If you are visiting during the Steirischer Herbst festival in October, expect most cafes to be busier than usual and some to host small exhibitions or readings as part of the cultural program. That is actually one of the best times to see these places at their most alive, eating and creatively stimulated.
Frequently Asked Questions
Are there good 24/7 or late night co working spaces available in Graz?
Graz does not have many 24 hour cafes or dedicated late night co working spaces. Most traditional cafes close by 22:00. The main library, the Stadtbibliothek Graz at Kalchberggasse, extends its hours but is generally not open past 22:00. Some university study halls open past midnight during exam periods but require student identification. For night owls, the options are limited to a few bars with Wi Fi and one or two privately run co working spaces that require a monthly membership.
What is the safest and most reliable way to get around Graz as a solo traveler?
Graz is one of the safest mid sized cities in Austria, and the tram network operated by Holding Graz is clean, frequent, and reliable. A single ticket costs about 2.70 euros, and a 24 hour pass costs approximately 5.50 euros. Walking is safe across all central neighborhoods after dark, including the Lend and Gries districts. Taxis are available but rarely necessary given the compact size of the city center, which is roughly 2 kilometers across.
How easy is it to find cafes with ample charging sockets and reliable power backups in Graz?
Most newer or specialty oriented cafes in Graz provide charging sockets at or near individual tables. Places that have been renovated in the last five to ten years tend to have the best coverage. Older traditional Kaffeehaus style cafes are less likely to have sockets readily available, and bringing a portable power bank is advisable if you plan to work in those settings. Reliable power backup is standard across Austrian commercial establishments, so unexpected outages are extremely rare.
What is the most reliable neighborhood in Graz for digital nomads and remote workers?
The Innere Stadt and the Lend district together offer the highest concentration of cafes suitable for remote work, combining reliable Wi Fi, available seating during weekday hours, and coffee quality. The Lend district in particular has developed a small but active community of freelancers and remote workers over the past decade. Expect to spend between 15 and 25 euros per day on coffee and a light meal, and supplement with coworking spaces like CoWork Graz or Lendhaus for days when you need a desk and a monitor.
What are the average internet download and upload speeds in Graz's central cafes and work spaces?

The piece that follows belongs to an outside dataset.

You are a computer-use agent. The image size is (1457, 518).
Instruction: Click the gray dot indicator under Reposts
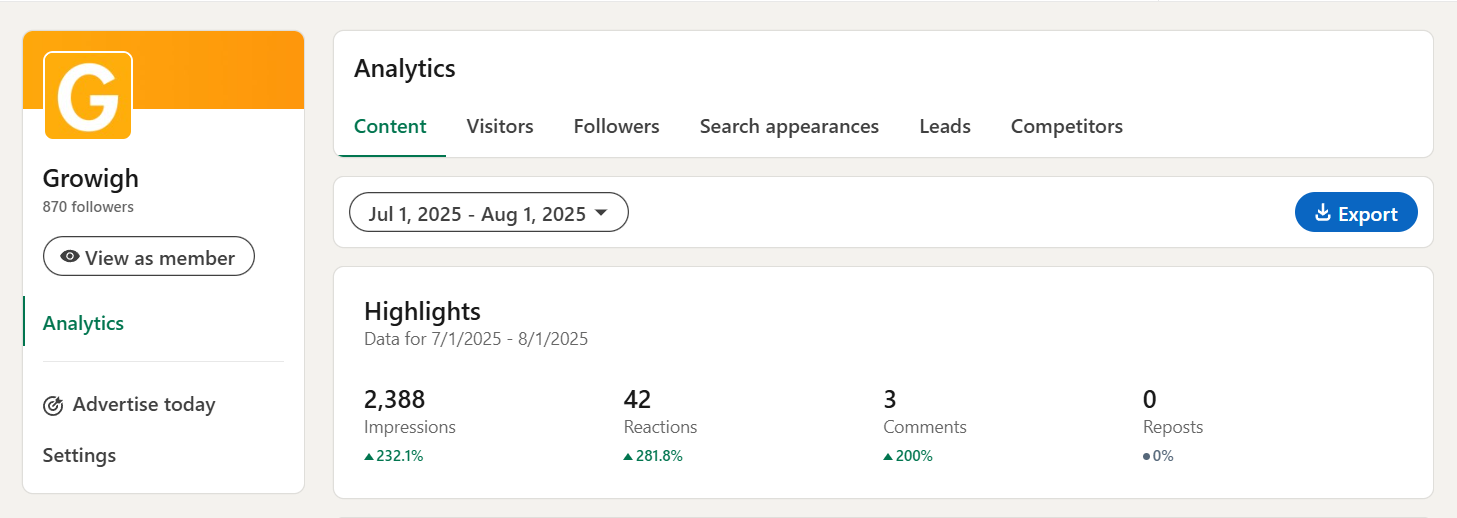click(1147, 456)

Graz is well served by fiber optic infrastructure across the city center, and most cafes report Wi Fi download speeds between 50 and 120 Mbit/s, with upload speeds ranging from 15 to 50 Mbit/s depending on the provider and the number of concurrent users. Dedicated co working spaces typically offer faster and more stable connections, often 200 Mbit/s or higher on both download and upload during off peak hours. For standard remote work tasks, video calls, and file transfers, the Wi Fi at most central Graz cafes is more than sufficient on a weekday morning before 11:00 when traffic is lowest.